● EXERCISE GOAL
Would you reproduce, without any alteration, the lines from the opening line of the entries through the line that has "Placeable objects (866, 1236)" in it?

● Saved entries
Start of Block

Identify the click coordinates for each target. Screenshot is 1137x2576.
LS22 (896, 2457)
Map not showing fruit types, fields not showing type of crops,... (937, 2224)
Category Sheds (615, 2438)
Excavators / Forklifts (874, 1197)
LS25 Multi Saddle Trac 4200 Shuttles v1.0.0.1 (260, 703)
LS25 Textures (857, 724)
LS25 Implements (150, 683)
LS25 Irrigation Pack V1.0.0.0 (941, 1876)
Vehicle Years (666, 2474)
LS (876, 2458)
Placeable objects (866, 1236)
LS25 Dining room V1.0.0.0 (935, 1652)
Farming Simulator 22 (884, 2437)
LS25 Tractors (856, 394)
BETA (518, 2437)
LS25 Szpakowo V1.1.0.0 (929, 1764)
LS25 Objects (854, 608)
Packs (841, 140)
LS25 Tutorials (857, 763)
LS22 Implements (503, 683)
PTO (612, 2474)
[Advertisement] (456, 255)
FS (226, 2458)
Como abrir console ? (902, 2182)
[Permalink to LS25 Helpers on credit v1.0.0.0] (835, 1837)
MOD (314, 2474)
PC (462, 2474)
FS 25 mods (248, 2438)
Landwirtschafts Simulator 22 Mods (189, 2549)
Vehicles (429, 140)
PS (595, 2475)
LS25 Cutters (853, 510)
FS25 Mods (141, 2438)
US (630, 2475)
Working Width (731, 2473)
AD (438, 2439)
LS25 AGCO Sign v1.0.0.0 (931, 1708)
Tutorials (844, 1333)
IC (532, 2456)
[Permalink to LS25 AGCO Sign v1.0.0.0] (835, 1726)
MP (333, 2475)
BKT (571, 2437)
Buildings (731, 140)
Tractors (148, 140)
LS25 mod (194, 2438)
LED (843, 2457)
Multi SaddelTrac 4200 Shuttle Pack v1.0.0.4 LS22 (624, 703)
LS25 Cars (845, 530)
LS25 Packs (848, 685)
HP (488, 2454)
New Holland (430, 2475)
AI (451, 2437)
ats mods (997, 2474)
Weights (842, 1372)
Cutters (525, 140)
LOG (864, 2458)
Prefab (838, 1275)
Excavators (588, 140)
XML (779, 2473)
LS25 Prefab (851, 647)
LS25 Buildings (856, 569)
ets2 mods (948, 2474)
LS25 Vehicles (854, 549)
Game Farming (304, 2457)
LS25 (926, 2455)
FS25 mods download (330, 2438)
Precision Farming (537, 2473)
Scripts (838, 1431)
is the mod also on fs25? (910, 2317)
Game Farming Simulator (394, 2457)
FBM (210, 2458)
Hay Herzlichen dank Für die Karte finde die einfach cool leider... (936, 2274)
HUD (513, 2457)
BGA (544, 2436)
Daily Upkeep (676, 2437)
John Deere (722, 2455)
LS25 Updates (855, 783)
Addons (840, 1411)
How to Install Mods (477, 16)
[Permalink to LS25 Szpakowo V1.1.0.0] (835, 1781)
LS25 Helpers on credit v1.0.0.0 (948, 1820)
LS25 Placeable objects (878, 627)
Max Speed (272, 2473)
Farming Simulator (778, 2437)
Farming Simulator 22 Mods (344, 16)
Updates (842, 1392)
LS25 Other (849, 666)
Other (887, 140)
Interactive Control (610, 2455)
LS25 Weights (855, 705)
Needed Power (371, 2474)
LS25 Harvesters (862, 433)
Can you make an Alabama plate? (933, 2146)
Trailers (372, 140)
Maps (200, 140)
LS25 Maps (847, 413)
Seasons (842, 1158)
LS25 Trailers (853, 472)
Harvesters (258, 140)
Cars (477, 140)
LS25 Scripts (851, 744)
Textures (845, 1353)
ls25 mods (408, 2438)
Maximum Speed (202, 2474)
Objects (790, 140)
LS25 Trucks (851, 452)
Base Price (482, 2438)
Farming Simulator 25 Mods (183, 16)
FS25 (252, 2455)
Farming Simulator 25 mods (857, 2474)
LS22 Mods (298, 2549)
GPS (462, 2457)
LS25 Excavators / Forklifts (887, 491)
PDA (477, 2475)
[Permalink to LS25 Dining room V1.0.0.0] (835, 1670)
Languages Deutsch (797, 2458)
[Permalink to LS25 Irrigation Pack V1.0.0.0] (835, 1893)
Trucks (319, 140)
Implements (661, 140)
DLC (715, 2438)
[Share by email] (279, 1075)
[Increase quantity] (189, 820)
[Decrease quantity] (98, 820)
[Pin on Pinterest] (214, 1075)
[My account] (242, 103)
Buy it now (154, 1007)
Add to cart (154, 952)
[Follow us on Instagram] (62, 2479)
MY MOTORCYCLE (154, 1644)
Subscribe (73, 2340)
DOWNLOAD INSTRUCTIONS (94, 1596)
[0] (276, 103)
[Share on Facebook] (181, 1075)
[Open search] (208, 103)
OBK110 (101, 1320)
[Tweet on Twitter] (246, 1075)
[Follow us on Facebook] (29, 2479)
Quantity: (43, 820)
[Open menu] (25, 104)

End of Block

● SOLUTION BELOW
Identify the click coordinates for each target. Screenshot is 1137x2576.
LS22 (896, 2457)
Map not showing fruit types, fields not showing type of crops,... (937, 2224)
Category Sheds (615, 2438)
Excavators / Forklifts (874, 1197)
LS25 Multi Saddle Trac 4200 Shuttles v1.0.0.1 (260, 703)
LS25 Textures (857, 724)
LS25 Implements (150, 683)
LS25 Irrigation Pack V1.0.0.0 (941, 1876)
Vehicle Years (666, 2474)
LS (876, 2458)
Placeable objects (866, 1236)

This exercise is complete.